Como Rembrandt en los claroscuros o el Tiziano en la luz
[azul de Venecia
trataré de ser consecuente con el retrato de la extranjera:
apareció en el cuadro de improviso y esto tiene sus ventajas
porque ninguno de nosotros estaba preparado para pensarla,
y menos bosquejar su cabello recogido hacia atrás, los
ojos egipcios y verdes
las manos de anillos orientales
y esa curva de gentilezas que flotaban en su sonrisa
dándonos a los súbditos la distancia exquisita de sus venas
el castigo despiadado de sus látigos de silencio.
La extranjera venía de un mundo ajeno al nuestro
y consumía sin embargo el mismo aire que nosotros, lucía
[anillo de
desposada, cruzaba las piernas como las mujeres del continente
y cualquier cortesano podía confundirla con un caso natural
de la biología terrestre.
Solamente yo supe que era extranjera y por eso aproveché para
endilgarle los defectos de mis recuerdos, los vicios de las otras
y ella, resistiéndose, sentada en su silla de oro, convirtió
[en virtudes
mis recuerdos y, para colmo de esta esclavitud que
[asumo desde
entonces, transformó los vicios en placeres.

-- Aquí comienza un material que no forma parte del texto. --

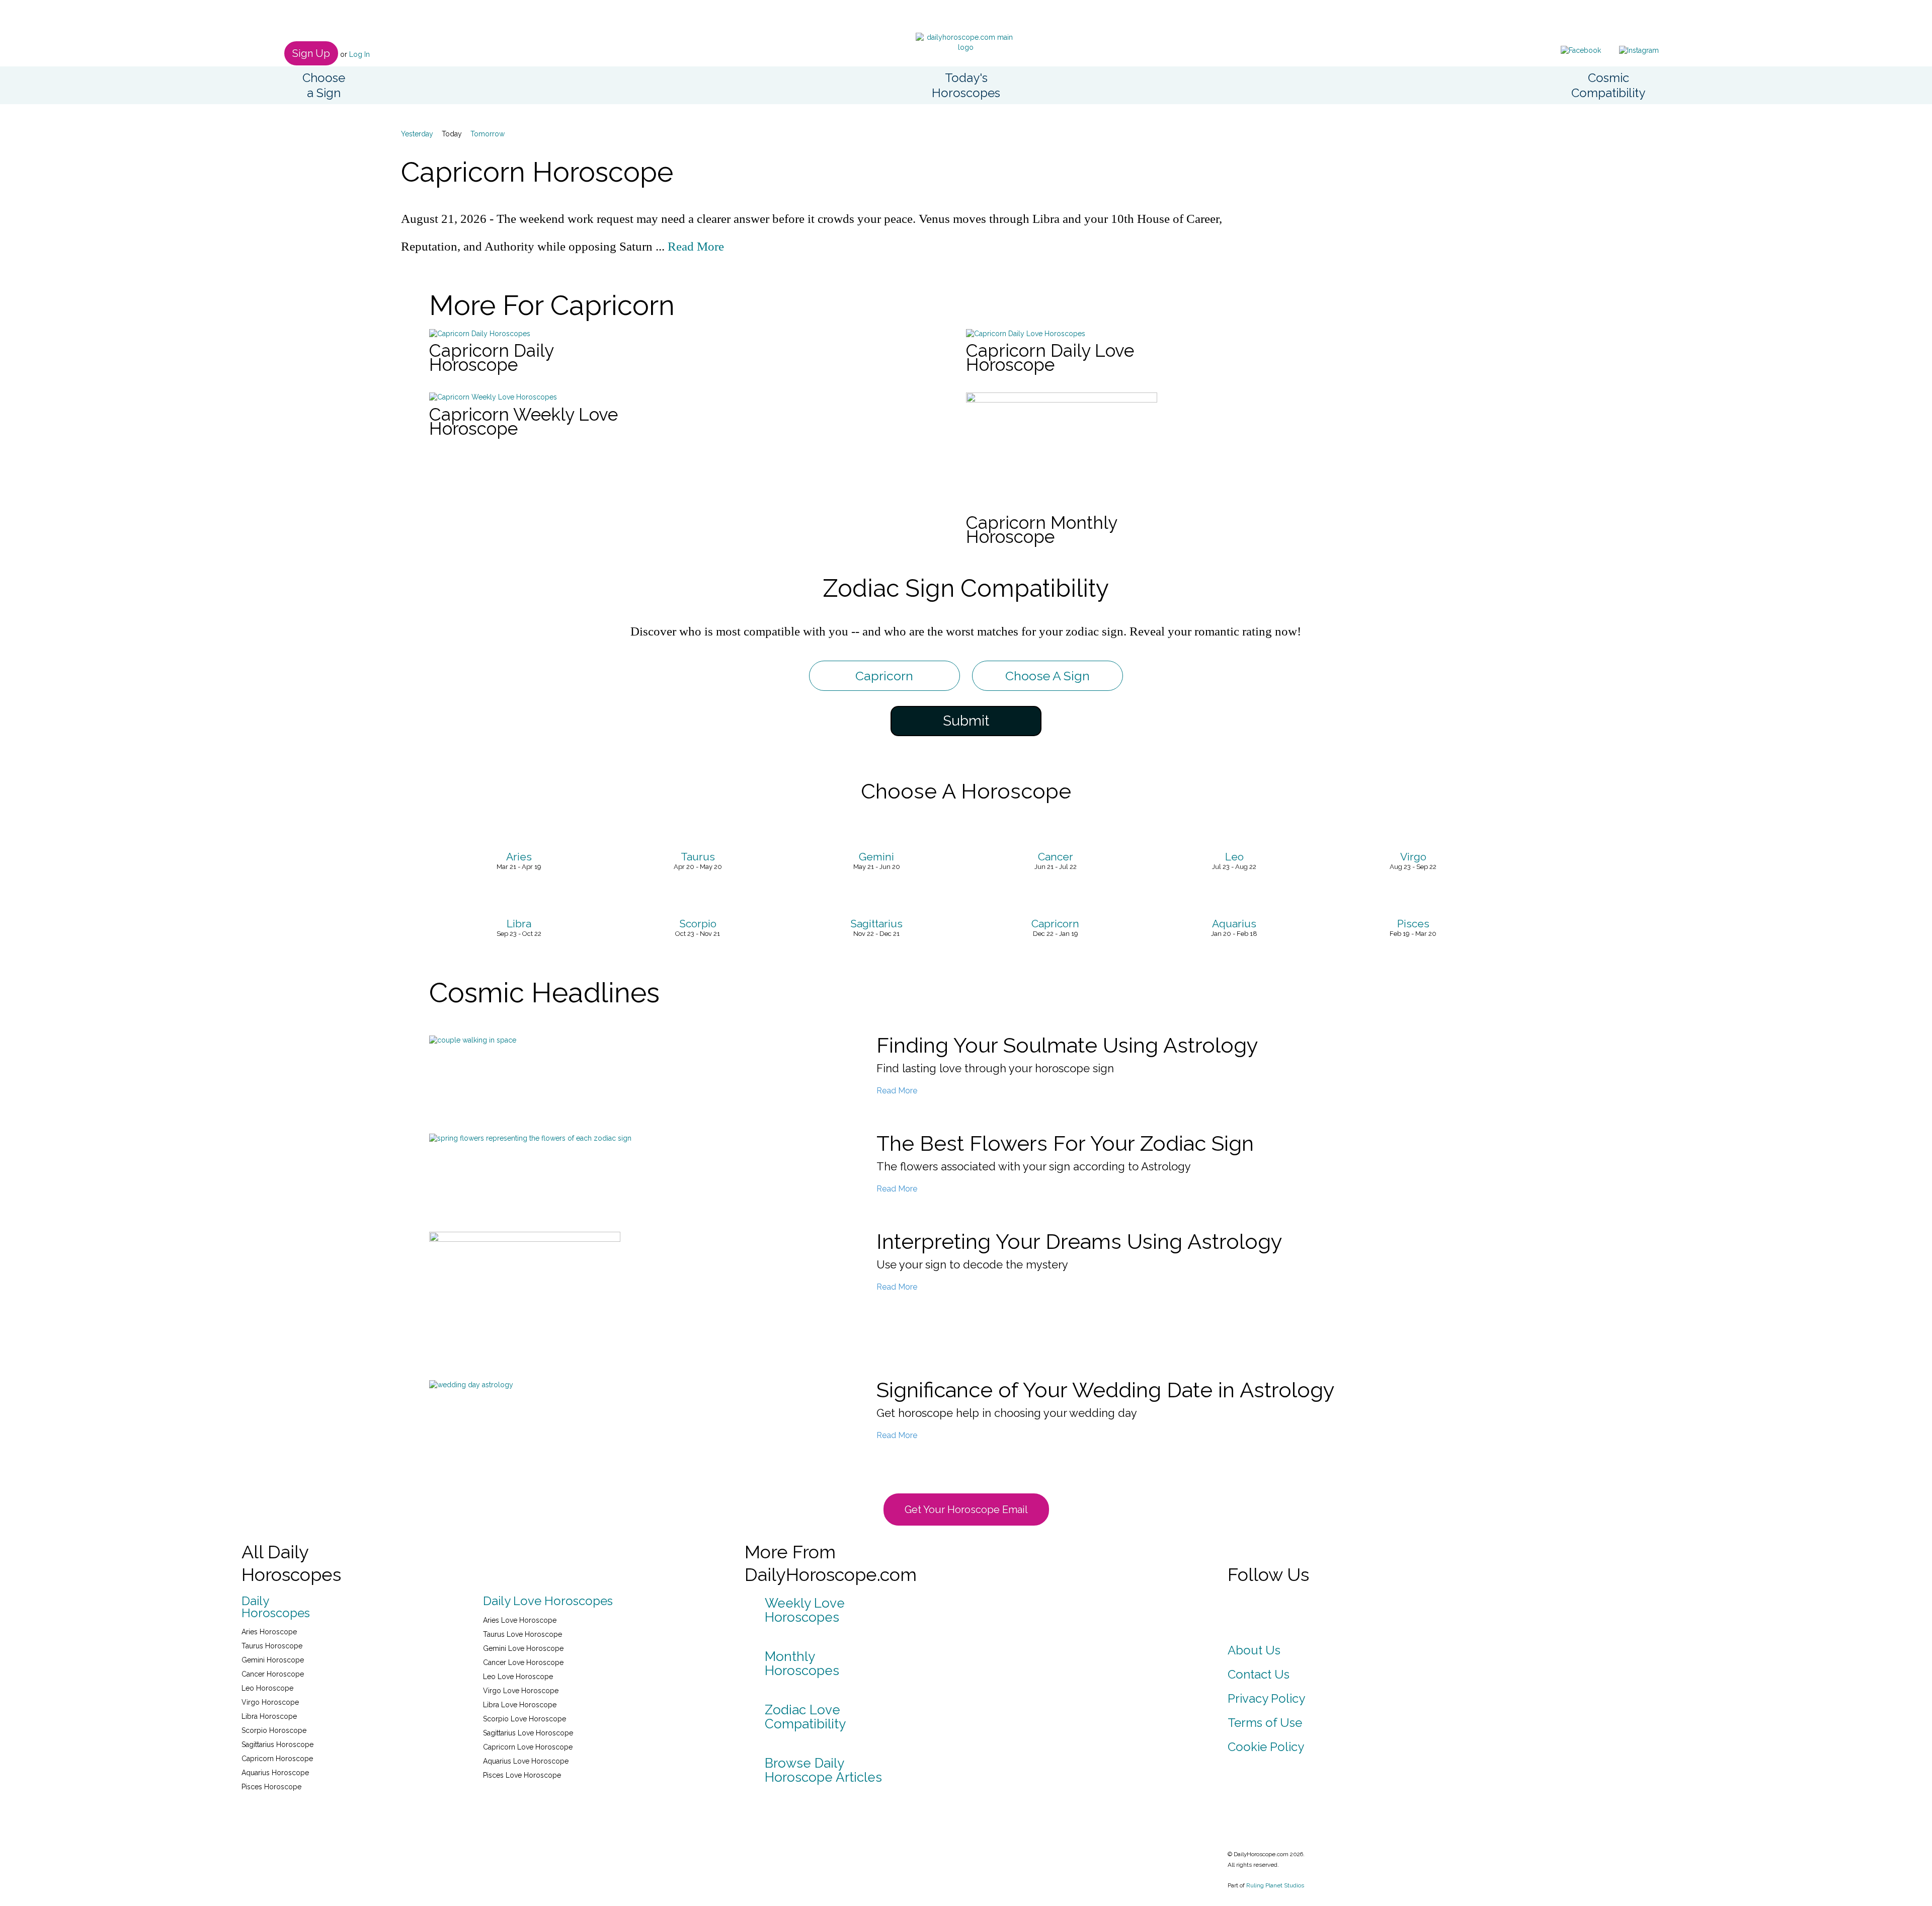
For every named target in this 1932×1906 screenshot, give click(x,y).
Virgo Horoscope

Por eso la sigo como un perro, y a veces hasta aúllo en
[las noches
ante la sola idea de perderla.
La extranjera en este retrato luce sus collares de
[plata, sus
manos aparentemente frágiles y los vestidos regalados
[para su beneficio
individual, y fuma y con el humo dibuja
esas imágenes extrañas de los sueños, esas turbulencias
[de la imaginación.
(Podría seguir interminablemente dando vueltas a su alrededor
para describirla mejor,
pero cuando abro los ojos a la realidad
siento que se ha ido de regreso a su patria.)